For local golfers, the U.S. Amateur Public Links championship qualifier is the Masters, U.S. Open, British Open and PGA Championship rolled into one.

It’s the one and only major for area amateurs. In fact, it’s a little cousin of the Masters, an old-timer established in 1934.

The national Amateur Public Links champion receives an exemption from qualifying for the next two U.S. Amateurs, local qualifying for the next three U.S. Opens, provided amateur status, and a likely invitation to the Masters.

There’s no other tournament on the island that offers such carrots, but this is its final run.

Affectionately known as the publinx, the USGA will retire the 49-year-old APL, the tourney’s formal appellation, after the 2014 season. The women’s publinx or WAPL will also be retired.

Four-ball national tourneys will replace both because, in part, the USGA says the format is gaining in popularity.

The original intention of the publinx was to give exposure to public course players who otherwise might not have an opportunity to compete in a national championship.

“It’ll be very difficult to get in any kind of national championship next year for our guys,” said Lance Taketa, Hilo’s USGA publinx chief. “They’ll have to fly to Oahu to play in a U.S. Amateur or Mid-Amateur qualifier where the field is a lot deeper and there very few spots. There might be one or two to get into the U.S. Amateur because on the mainland the number of entries are really, really high.

“Our local Hilo USGA will close and also the national publinx. Everything will end this year. It means there won’t be any USGA sectional qualifiers in Hilo ever again, unless something strange happens. It’s a huge issue for our local golfers. It’s a big deal.”

Taketa tried pleading with the USGA executive committee, to no avail.

“Our guys are really sad to hear about the retirement of the APL,” he said. “You know how politics work. Once they make up their mind, that’s it. That’s why I’m trying to see it in a different light, work with the PGA instead of the USGA.”

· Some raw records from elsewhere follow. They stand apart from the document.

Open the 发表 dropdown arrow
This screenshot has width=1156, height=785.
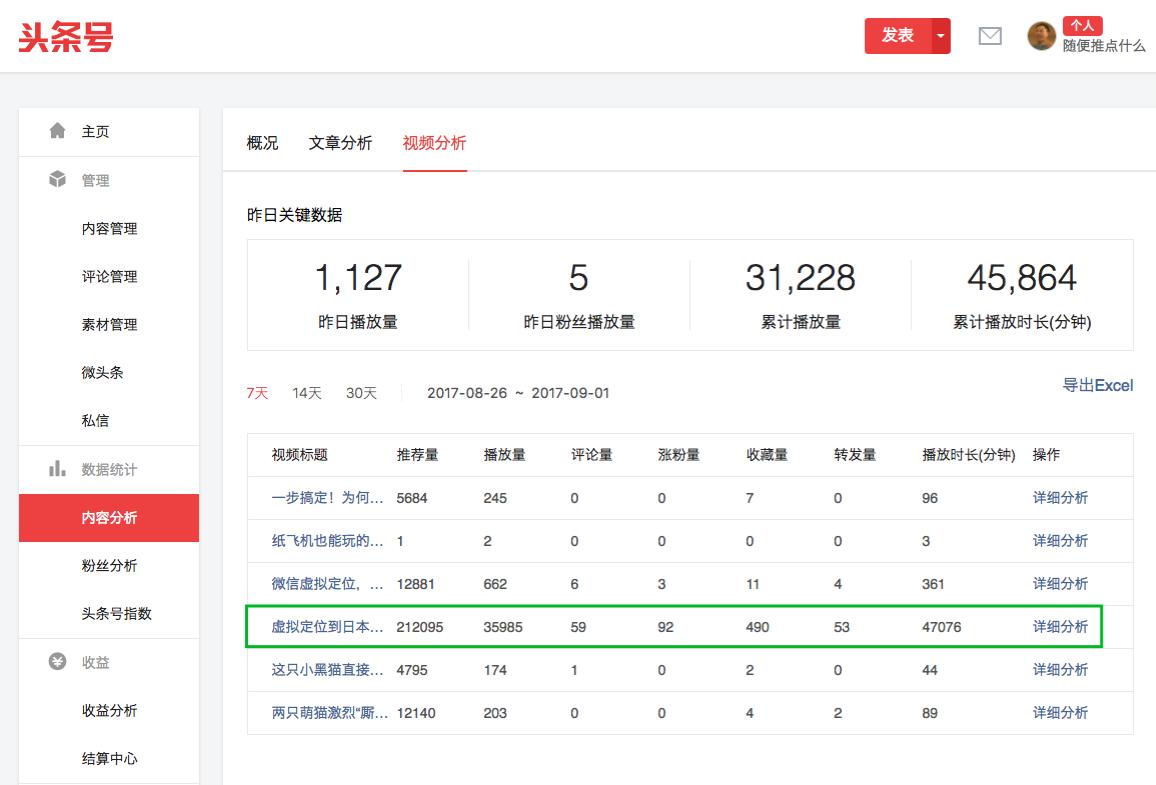tap(938, 35)
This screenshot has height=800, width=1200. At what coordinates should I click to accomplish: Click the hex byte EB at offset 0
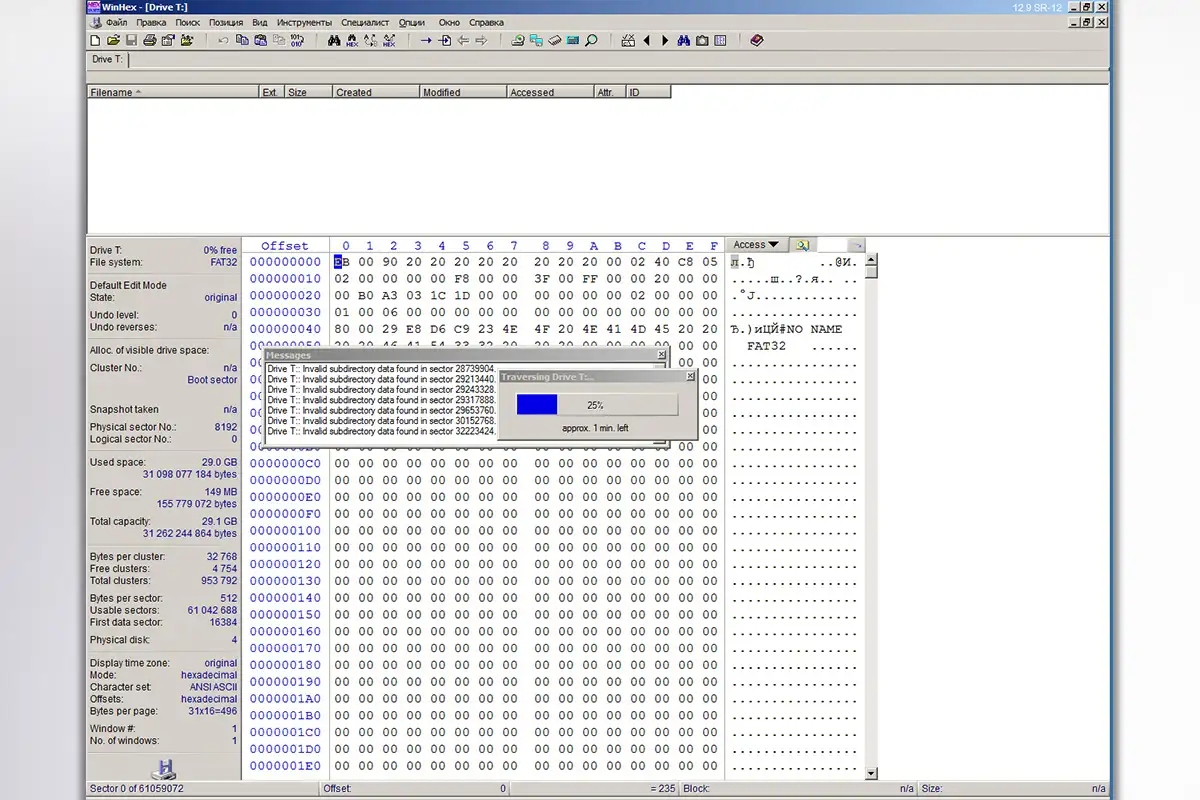click(x=341, y=262)
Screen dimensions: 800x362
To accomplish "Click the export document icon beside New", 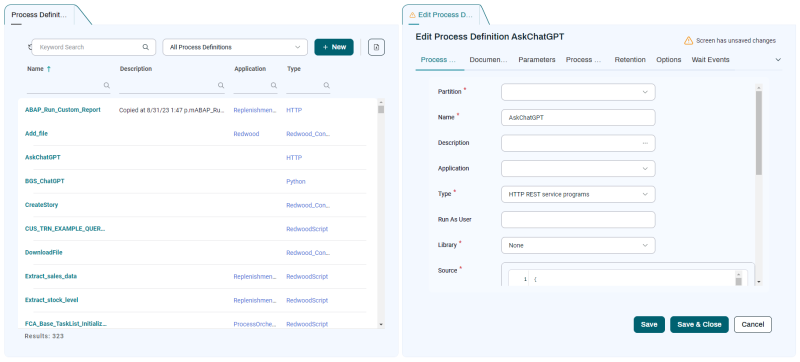I will [376, 47].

The USGA handles rules of golf and championships for amateurs, and three tournaments for pros: U.S. Open, U.S. Women’s Open and U.S. Senior Open.

“I don’t think the executive committee of the USGA realizes the ramifications of the retirement of the APL,” Taketa said. “Public golf is the backbone of the game. When you take something like that away, what do the public golfers play for? You don’t have that much to play for as an amateur.

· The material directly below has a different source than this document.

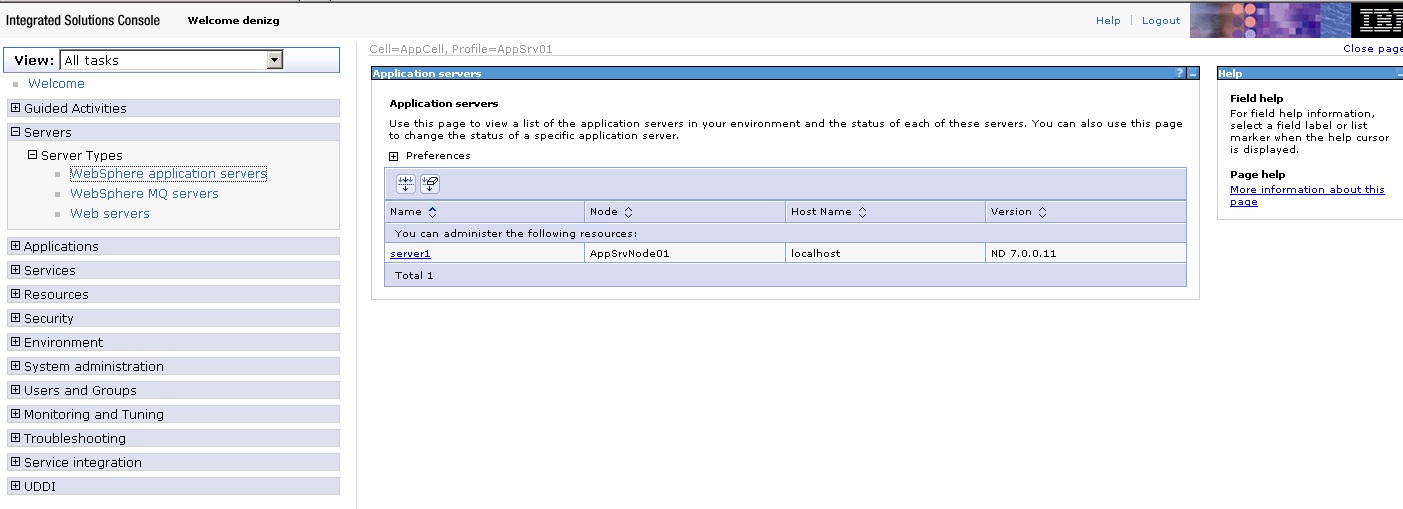Expand the Preferences section
Image resolution: width=1403 pixels, height=509 pixels.
pyautogui.click(x=394, y=156)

“It’s a huge issue for the PGA of America. We’ve got to step up. That’s why we’re running the PGA Junior Championships on Maui next week. We’re consistently looking for things to promote the game. What the USGA is doing is kind of killing the game.

“Nobody cares about four-ball. If they did, we’d see four-ball on the PGA Tour. It’s more of a fun thing, not a serious thing.”

The last APL national championship will be held July 14 to 19 at Sand Creek Station Golf Course in Newton, Kan.